The task
Can you reproduce the rows below exactly, from the line with "Given: Check the 泄露口 checkbox" through the end of the rows, leaving out the pictures?

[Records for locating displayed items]

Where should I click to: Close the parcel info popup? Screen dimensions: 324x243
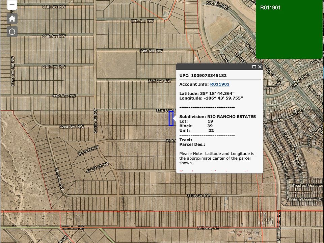[260, 67]
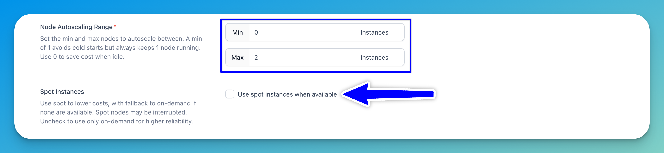The width and height of the screenshot is (664, 153).
Task: Click the spot instances description paragraph
Action: [118, 112]
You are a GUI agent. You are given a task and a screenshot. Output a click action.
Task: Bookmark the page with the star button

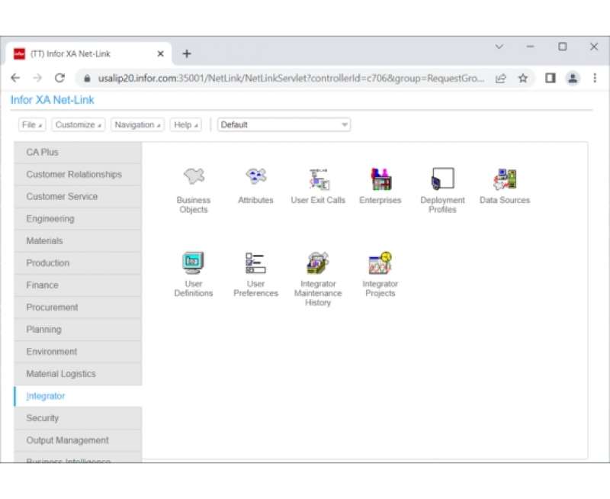click(x=523, y=78)
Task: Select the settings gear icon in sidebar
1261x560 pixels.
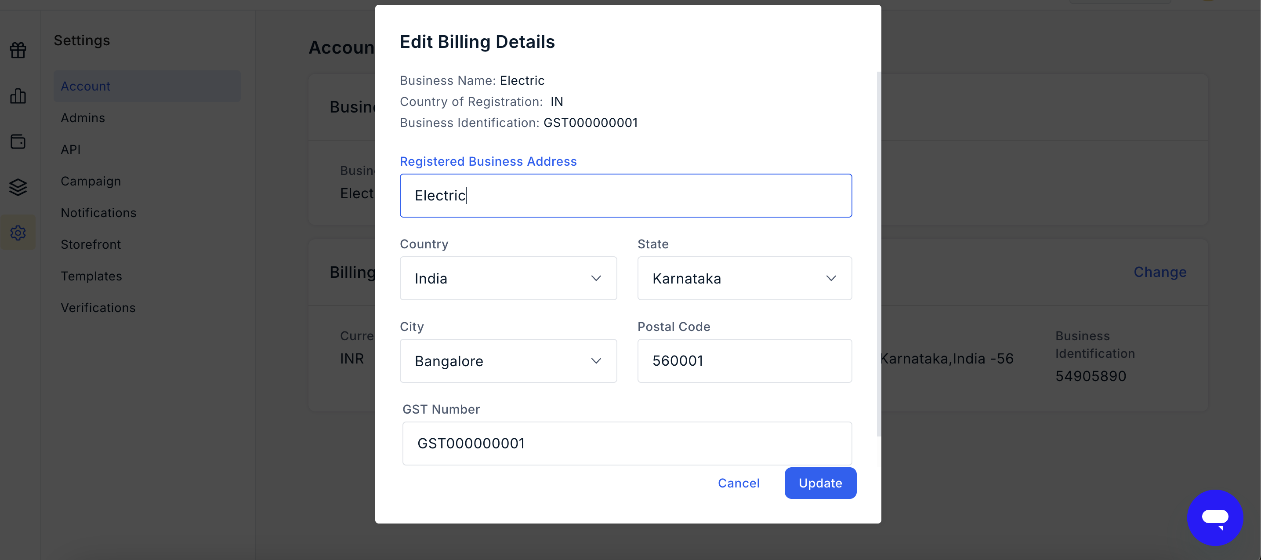Action: pyautogui.click(x=18, y=233)
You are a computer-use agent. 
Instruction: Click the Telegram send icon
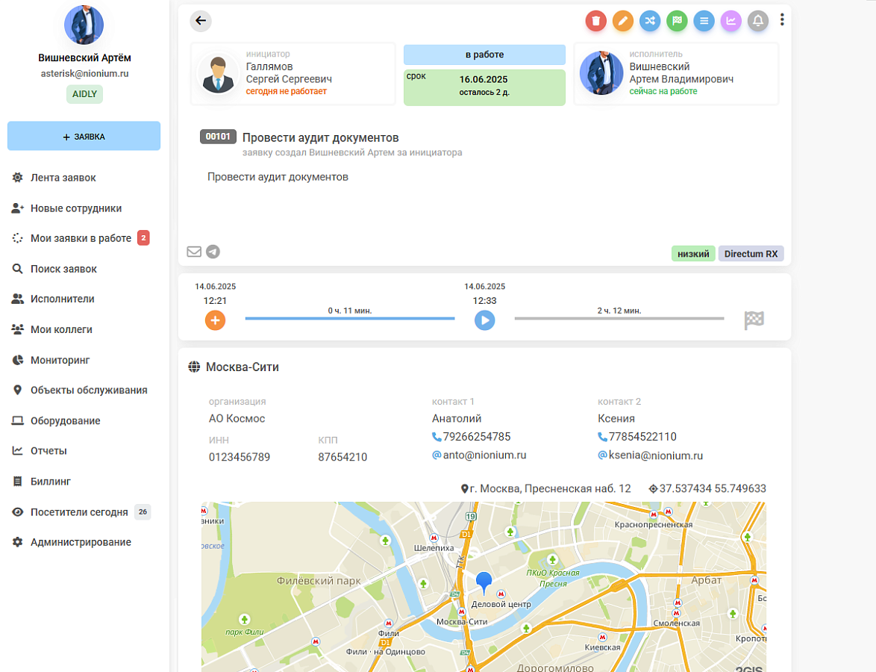coord(213,252)
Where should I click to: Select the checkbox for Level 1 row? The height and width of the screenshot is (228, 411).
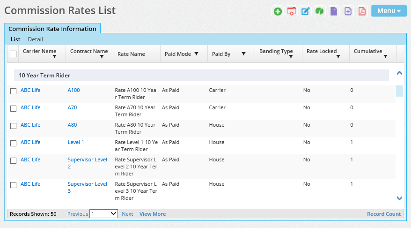pyautogui.click(x=13, y=143)
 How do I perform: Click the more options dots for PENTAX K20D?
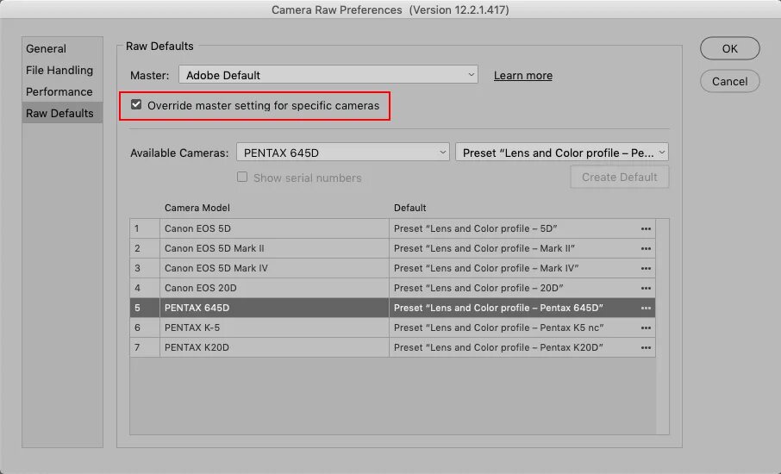(646, 347)
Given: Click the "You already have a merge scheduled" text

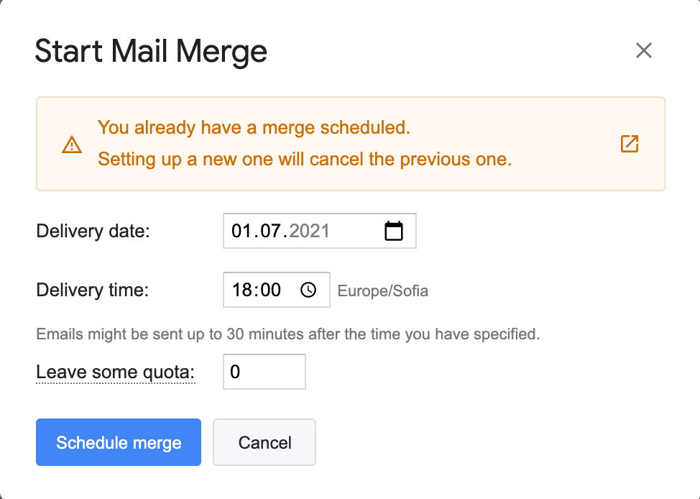Looking at the screenshot, I should click(x=254, y=128).
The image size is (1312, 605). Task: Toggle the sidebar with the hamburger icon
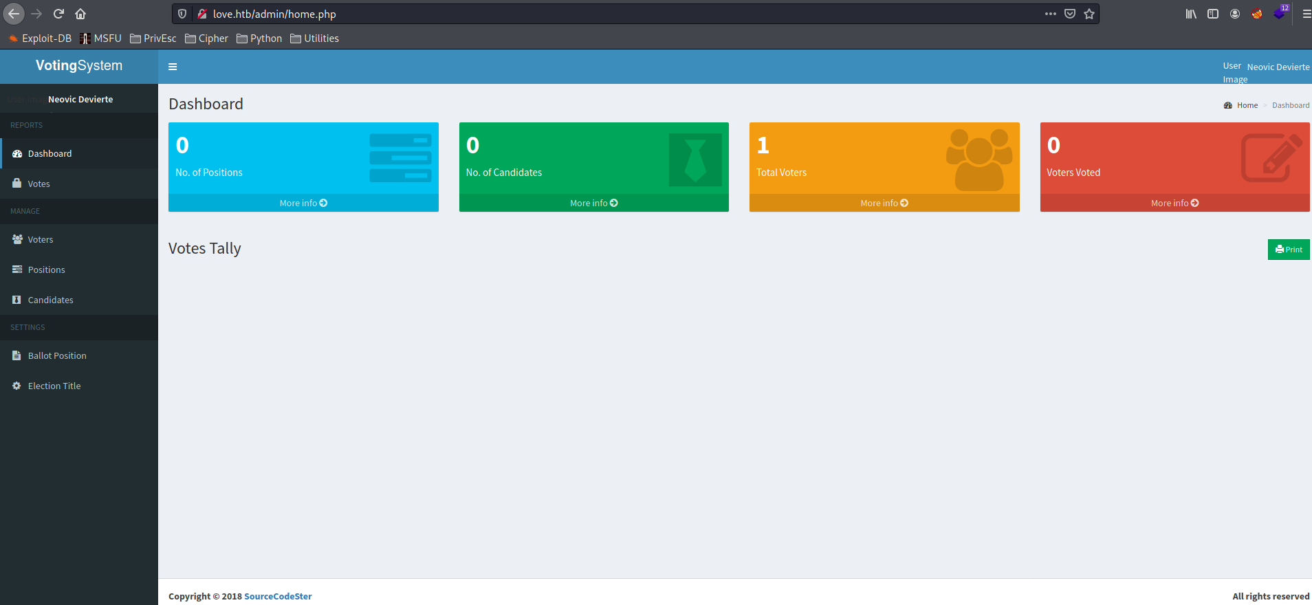point(173,67)
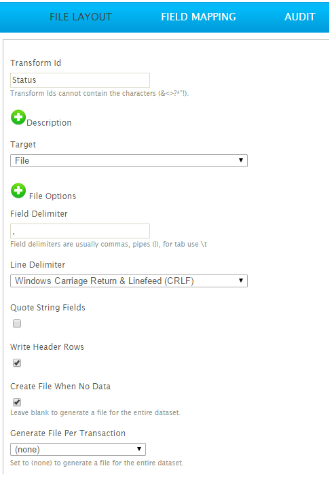Uncheck the Write Header Rows checkbox
Screen dimensions: 336x481
pyautogui.click(x=17, y=363)
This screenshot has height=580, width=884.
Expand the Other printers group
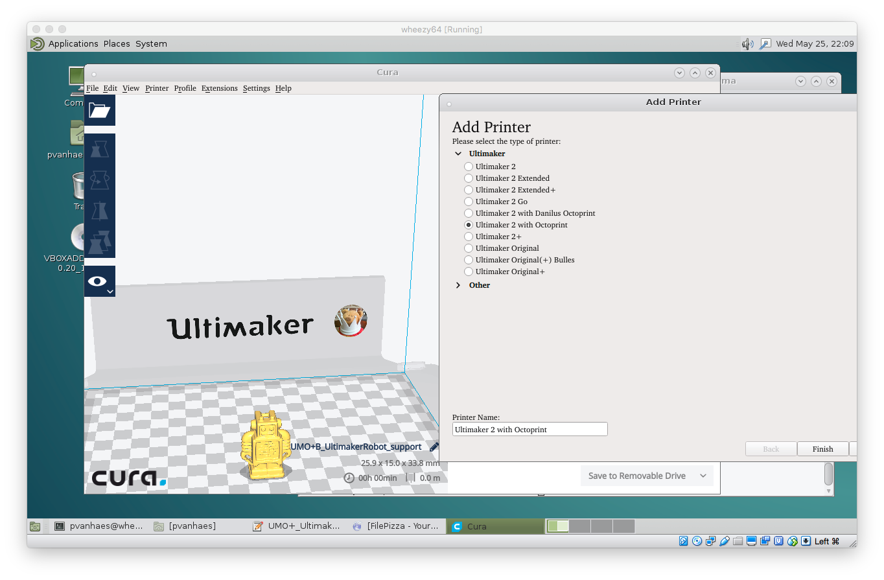pyautogui.click(x=458, y=285)
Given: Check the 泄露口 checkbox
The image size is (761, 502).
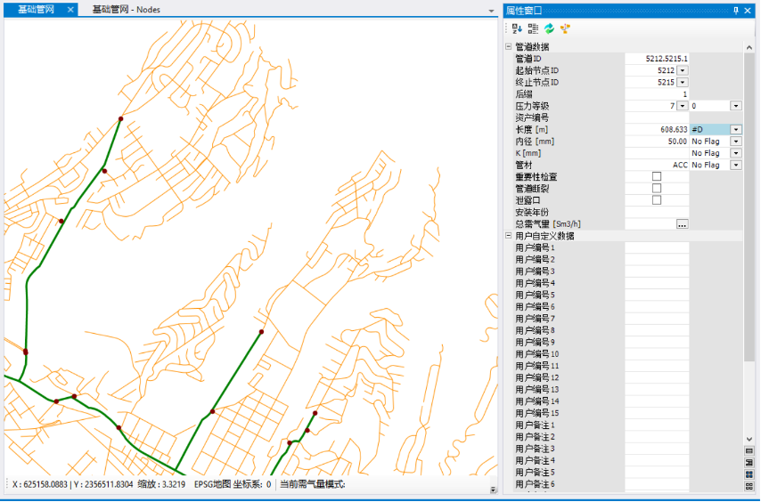Looking at the screenshot, I should click(657, 200).
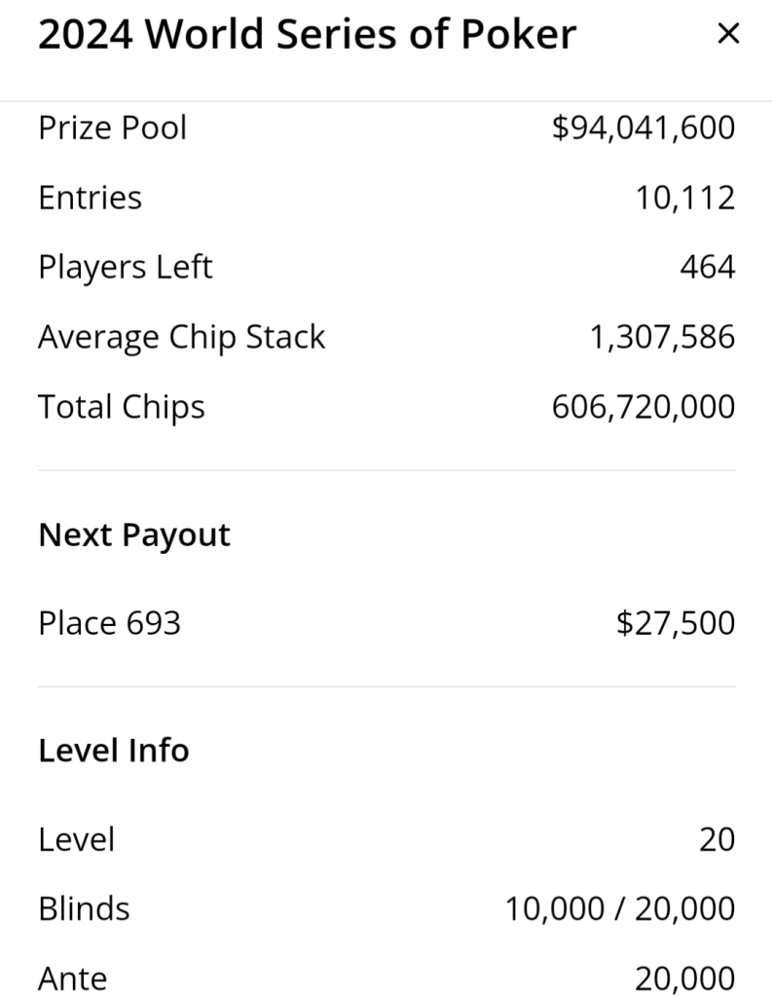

The completed task
Given: Check the 泄露口 checkbox
The image size is (761, 502).
Looking at the screenshot, I should click(657, 200).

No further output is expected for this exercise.